■ **Excerto do documento**
Acórdão nº 01154/12 de Supremo Tribunal Administrativo (Portugal), 17 de Abril de 2013

Magistrado ResponsávelPEDRO DELGADO
Data da Resolução17 de Abril de 2013
EmissorSupremo Tribunal Administrativo (Portugal)

Acordam na Secção do Contencioso Tributário do Supremo Tribunal Administrativo 1 – A Fazenda Publica, veio recorrer para este Supremo Tribunal da sentença do Tribunal Tributário de Lisboa de 30 de Abril de 2012, que julgou procedente a impugnação judicial deduzida pela B………, S.A., melhor identificada nos autos contra o despacho de indeferimento expresso da reclamação graciosa pedindo a anulação da liquidação das taxas de ocupação da via publica, no valor total de € 336.412,42, referente ao ano de 2006.

Termina as suas alegações de recurso, formulando as seguintes conclusões: «I. O presente recurso vem interposto da douta Sentença do Tribunal Tributário de Lisboa de 30 de Abril de 2012, que julgou a Impugnação Judicial procedente por considerar que a partir da entrada em vigor da Lei n.º 5/2004, de 10 de Fevereiro, a aplicação da taxa municipal de direitos de passagem afasta a taxa de ocupação da via pública, o que conduz à ilegalidade dos actos de liquidação impugnados.

  1. A sentença Recorrida incorre em vício de erro de direito na interpretação e aplicação das normas jurídicas, designadamente da Lei n.º 5/2004, de 10 de Fevereiro, violando o disposto nos arts. 238°, n.º 4 e 241°, ambos da Constituição da República Portuguesa, bem como, o n.º 2, do art. 4°, da Lei Geral Tributária e o art. 9º, da Lei das Finanças Locais, aprovada pela Lei n.º 42/98, de 6 de Agosto, diploma legal em vigo à data da verificação dos factos tributários subjacentes aos autos.

  2. A sentença Recorrida concluiu pela ilegalidade dos actos de liquidação da taxa de ocupação da via pública, com base na interpretação que faz do art. 106° da Lei n.º 5/2004, de 10 de Fevereiro, por considerar que é vedada, à Recorrente, a possibilidade de liquidar à Recorrida taxa distinta da taxa municipal de direitos de passagem, a partir da entrada em vigor da Lei das Comunicações Electrónicas, aprovada pela Lei n.º 5/2004, o que representa cúmulo da taxa de ocupação da via pública com a taxa municipal de direitos de passagem, configurando uma duplicação do tributo.

  3. Na verdade, e ao contrário do propugnado na douta Sentença Recorrida, a actuação da Recorrente encontra-se devidamente legitimada e legalmente enquadrada, porquanto, respeita as normas legais e regulamentares vigentes, não padecendo, em consequência, os actos de liquidação de quaisquer vícios.

■ **Instruções**
a - Responda com base no acórdão:
(i) Que tribunal proferiu a sentença recorrida e em que data?
(ii) Qual é o valor total das taxas de ocupação da via pública em causa e a que ano se refere?
(iii) Segundo a conclusão 1, que lei aprovou a Lei das Finanças Locais?
b - Traduza para inglês esta frase do acórdão: "Na verdade, e ao contrário do propugnado na douta Sentença Recorrida, a actuação da Recorrente encontra-se devidamente legitimada e legalmente enquadrada, porquanto, respeita as normas legais e regulamentares vigentes, não padecendo, em consequência, os actos de liquidação de quaisquer vícios."

■ **Dados armazenados**

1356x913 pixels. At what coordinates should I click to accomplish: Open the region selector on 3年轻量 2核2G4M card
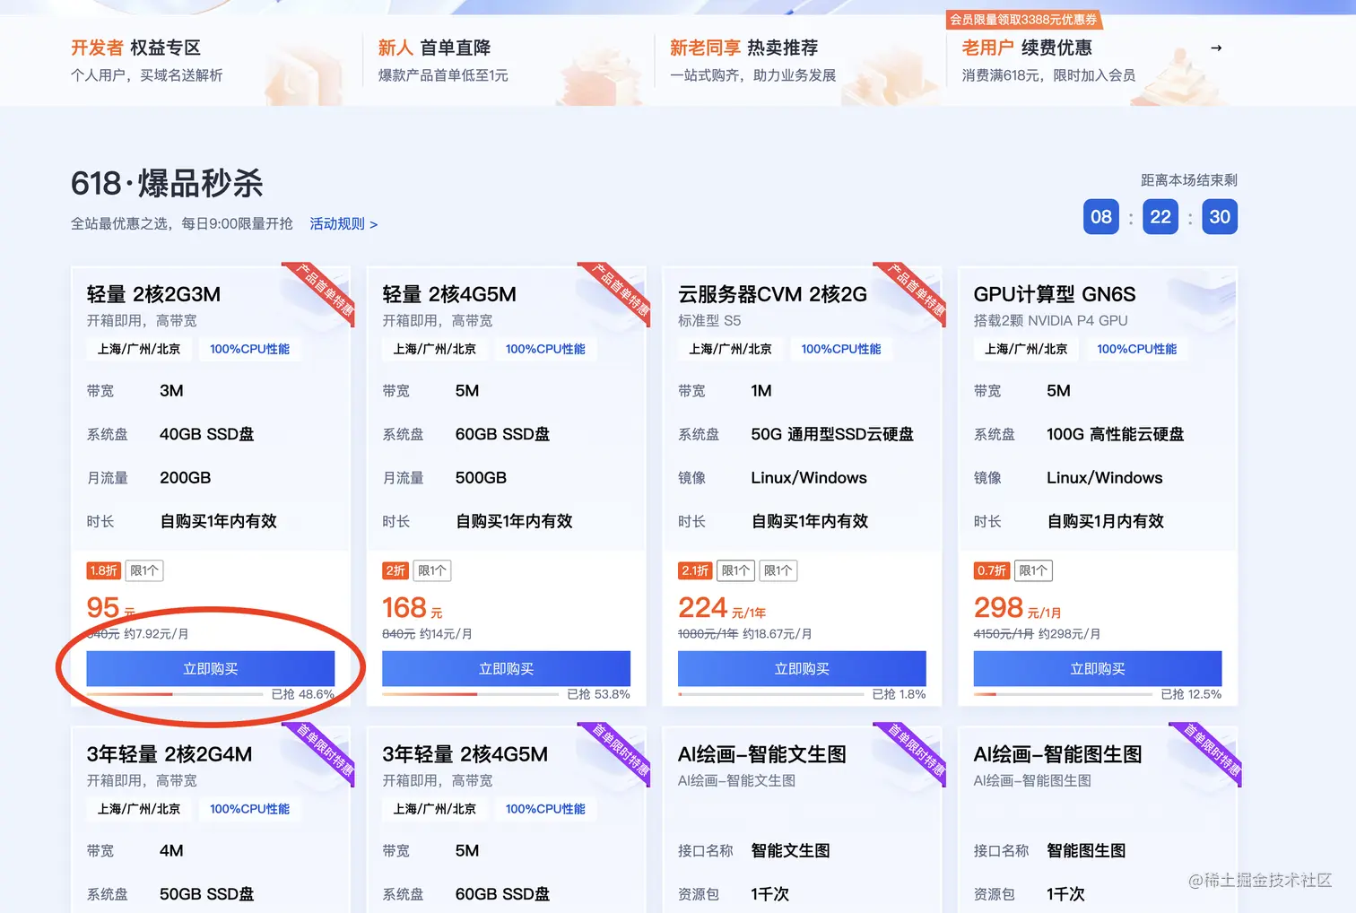[x=138, y=809]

■ **Respostas resolvidas**
a -
(i) O Tribunal Tributário de Lisboa, em 30 de Abril de 2012.
(ii) € 336.412,42, referente ao ano de 2006.
(iii) A Lei n.º 42/98, de 6 de Agosto.

b - In fact, and contrary to what is advocated in the learned Judgment under appeal, the Appellant's conduct is duly legitimate and legally grounded, since it complies with the legal and regulatory rules in force, and consequently the assessment acts are not affected by any defects.